Now that Narendra Modi has been anointed as the BJP’s primus inter pares, he should not be made to waste his energies in futile obstacle races. The task ahead is formidable enough.
Footnote: Unable to digest the rise and rise of Narendra Modi, Advani has peevishly resigned from all party posts, viz, national executive, parliamentary board, and election committee. Rajnath Singh has rejected the resignations, but it is fairly certain that the octogenarian will no longer attend party meetings, so they may well let him go.
Advani has not resigned his Lok Sabha seat from Gandhinagar, won courtesy Narendra Modi in 2009, a mistake for which the Gujarat Chief Minister has paid dearly in subsequent years.
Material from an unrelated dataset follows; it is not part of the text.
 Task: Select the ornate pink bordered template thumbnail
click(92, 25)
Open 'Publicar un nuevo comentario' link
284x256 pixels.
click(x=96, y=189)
The impact of his tantrums on public opinion will be less than minimal. Those who doubt this assessment may recall that Advani was almost trounced by Rajesh Khanna in New Delhi in 1991, and had since relied on Narendra Modi to get elected from Gandhinagar. After the souring of relations between the two, he began searching for a safe seat outside Gujarat for 2014; he reportedly honed in on Bhopal, and hence his praise for Shivraj Singh Chouhan.
In other words, a man who needs a state stalwart to win his own parliamentary seat is not much of a vote-catcher anyway.